_Problem:_ Reproduce the entries. Match every word.

_Material provided:_
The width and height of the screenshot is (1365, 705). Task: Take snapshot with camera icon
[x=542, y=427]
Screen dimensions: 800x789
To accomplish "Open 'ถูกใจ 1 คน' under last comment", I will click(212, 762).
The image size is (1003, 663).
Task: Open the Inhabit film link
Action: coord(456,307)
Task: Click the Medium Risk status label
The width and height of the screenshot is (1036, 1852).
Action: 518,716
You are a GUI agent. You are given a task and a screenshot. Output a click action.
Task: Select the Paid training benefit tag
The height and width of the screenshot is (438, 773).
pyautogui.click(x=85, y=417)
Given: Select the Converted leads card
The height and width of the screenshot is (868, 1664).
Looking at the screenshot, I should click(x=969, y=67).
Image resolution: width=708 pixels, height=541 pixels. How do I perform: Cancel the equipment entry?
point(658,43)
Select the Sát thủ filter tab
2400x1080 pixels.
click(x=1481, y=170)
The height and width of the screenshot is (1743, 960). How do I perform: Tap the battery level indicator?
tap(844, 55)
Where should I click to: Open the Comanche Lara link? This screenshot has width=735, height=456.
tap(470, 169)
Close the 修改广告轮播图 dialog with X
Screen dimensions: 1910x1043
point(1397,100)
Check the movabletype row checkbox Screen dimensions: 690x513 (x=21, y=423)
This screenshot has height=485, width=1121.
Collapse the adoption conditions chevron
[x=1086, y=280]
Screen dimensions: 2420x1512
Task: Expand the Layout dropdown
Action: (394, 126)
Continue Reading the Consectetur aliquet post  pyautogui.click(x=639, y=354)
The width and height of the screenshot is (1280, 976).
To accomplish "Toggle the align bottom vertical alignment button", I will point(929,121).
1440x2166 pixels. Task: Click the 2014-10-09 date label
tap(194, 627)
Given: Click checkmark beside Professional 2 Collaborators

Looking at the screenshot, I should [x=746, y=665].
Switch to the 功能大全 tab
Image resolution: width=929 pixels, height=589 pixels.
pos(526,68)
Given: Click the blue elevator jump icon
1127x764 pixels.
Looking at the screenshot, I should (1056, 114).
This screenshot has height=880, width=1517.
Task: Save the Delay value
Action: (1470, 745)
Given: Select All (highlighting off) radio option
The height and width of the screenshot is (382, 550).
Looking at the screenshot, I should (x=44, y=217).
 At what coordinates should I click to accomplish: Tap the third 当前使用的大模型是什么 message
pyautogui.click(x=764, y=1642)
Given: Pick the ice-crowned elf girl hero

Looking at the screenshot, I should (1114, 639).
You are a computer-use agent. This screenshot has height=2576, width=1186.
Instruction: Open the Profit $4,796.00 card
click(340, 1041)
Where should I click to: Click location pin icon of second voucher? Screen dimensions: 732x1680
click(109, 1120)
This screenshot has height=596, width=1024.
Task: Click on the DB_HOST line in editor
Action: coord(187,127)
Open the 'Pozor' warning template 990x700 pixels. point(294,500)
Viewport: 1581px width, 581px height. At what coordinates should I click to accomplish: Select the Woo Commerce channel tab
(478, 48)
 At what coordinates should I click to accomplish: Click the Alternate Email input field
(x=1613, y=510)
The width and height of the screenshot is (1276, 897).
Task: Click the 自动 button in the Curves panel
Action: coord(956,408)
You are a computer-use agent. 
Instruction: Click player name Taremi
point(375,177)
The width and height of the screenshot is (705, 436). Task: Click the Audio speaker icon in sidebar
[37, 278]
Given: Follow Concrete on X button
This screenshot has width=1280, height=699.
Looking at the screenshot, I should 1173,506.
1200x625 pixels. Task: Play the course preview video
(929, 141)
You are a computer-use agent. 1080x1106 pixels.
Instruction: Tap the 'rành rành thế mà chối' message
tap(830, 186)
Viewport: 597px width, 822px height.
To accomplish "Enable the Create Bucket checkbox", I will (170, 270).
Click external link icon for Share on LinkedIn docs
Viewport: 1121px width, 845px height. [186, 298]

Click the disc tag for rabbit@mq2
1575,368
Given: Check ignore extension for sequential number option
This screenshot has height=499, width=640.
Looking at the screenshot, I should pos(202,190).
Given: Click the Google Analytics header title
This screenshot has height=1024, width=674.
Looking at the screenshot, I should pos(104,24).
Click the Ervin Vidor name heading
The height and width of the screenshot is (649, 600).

_Task response:_
The width and height of the screenshot is (1365, 705). Task: Take snapshot with camera icon
[x=542, y=427]
Screen dimensions: 800x789
To accomplish "Open 'ถูกใจ 1 คน' under last comment", I will click(212, 762).
The image size is (1003, 663).
Task: Open the Inhabit film link
Action: coord(456,307)
Task: Click the Medium Risk status label
The width and height of the screenshot is (1036, 1852).
Action: 518,716
You are a GUI agent. You are given a task and a screenshot. Output a click action.
Task: Select the Paid training benefit tag
The height and width of the screenshot is (438, 773).
pyautogui.click(x=85, y=417)
Given: Select the Converted leads card
The height and width of the screenshot is (868, 1664).
Looking at the screenshot, I should click(x=969, y=67).
Image resolution: width=708 pixels, height=541 pixels. How do I perform: Cancel the equipment entry?
point(658,43)
Select the Sát thủ filter tab
2400x1080 pixels.
click(x=1481, y=170)
The height and width of the screenshot is (1743, 960). How do I perform: Tap the battery level indicator?
tap(844, 55)
Where should I click to: Open the Comanche Lara link? This screenshot has width=735, height=456.
tap(470, 169)
Close the 修改广告轮播图 dialog with X
Screen dimensions: 1910x1043
point(1397,100)
Check the movabletype row checkbox Screen dimensions: 690x513 (x=21, y=423)
This screenshot has height=485, width=1121.
Collapse the adoption conditions chevron
[x=1086, y=280]
Screen dimensions: 2420x1512
Task: Expand the Layout dropdown
Action: (394, 126)
Continue Reading the Consectetur aliquet post  pyautogui.click(x=639, y=354)
The width and height of the screenshot is (1280, 976).
To accomplish "Toggle the align bottom vertical alignment button", I will point(929,121).
1440x2166 pixels. Task: Click the 2014-10-09 date label
tap(194, 627)
Given: Click checkmark beside Professional 2 Collaborators

Looking at the screenshot, I should [x=746, y=665].
Switch to the 功能大全 tab
Image resolution: width=929 pixels, height=589 pixels.
pos(526,68)
Given: Click the blue elevator jump icon
1127x764 pixels.
Looking at the screenshot, I should (1056, 114).
This screenshot has height=880, width=1517.
Task: Save the Delay value
Action: (1470, 745)
Given: Select All (highlighting off) radio option
The height and width of the screenshot is (382, 550).
Looking at the screenshot, I should (x=44, y=217).
 At what coordinates should I click to accomplish: Tap the third 当前使用的大模型是什么 message
pyautogui.click(x=764, y=1642)
Given: Pick the ice-crowned elf girl hero

Looking at the screenshot, I should (1114, 639).
You are a computer-use agent. This screenshot has height=2576, width=1186.
Instruction: Open the Profit $4,796.00 card
click(340, 1041)
Where should I click to: Click location pin icon of second voucher? Screen dimensions: 732x1680
click(109, 1120)
This screenshot has height=596, width=1024.
Task: Click on the DB_HOST line in editor
Action: coord(187,127)
Open the 'Pozor' warning template 990x700 pixels. point(294,500)
Viewport: 1581px width, 581px height. At what coordinates should I click to accomplish: Select the Woo Commerce channel tab
(478, 48)
 At what coordinates should I click to accomplish: Click the Alternate Email input field
(x=1613, y=510)
The width and height of the screenshot is (1276, 897).
Task: Click the 自动 button in the Curves panel
Action: coord(956,408)
You are a computer-use agent. 
Instruction: Click player name Taremi
point(375,177)
The width and height of the screenshot is (705, 436). Task: Click the Audio speaker icon in sidebar
[37, 278]
Given: Follow Concrete on X button
This screenshot has width=1280, height=699.
Looking at the screenshot, I should 1173,506.
1200x625 pixels. Task: Play the course preview video
(929, 141)
You are a computer-use agent. 1080x1106 pixels.
Instruction: Tap the 'rành rành thế mà chối' message
tap(830, 186)
Viewport: 597px width, 822px height.
To accomplish "Enable the Create Bucket checkbox", I will (170, 270).
Click external link icon for Share on LinkedIn docs
Viewport: 1121px width, 845px height. [186, 298]

Click the disc tag for rabbit@mq2
1575,368
Given: Check ignore extension for sequential number option
This screenshot has height=499, width=640.
Looking at the screenshot, I should pos(202,190).
Given: Click the Google Analytics header title
This screenshot has height=1024, width=674.
Looking at the screenshot, I should pos(104,24).
Click the Ervin Vidor name heading
The height and width of the screenshot is (649, 600).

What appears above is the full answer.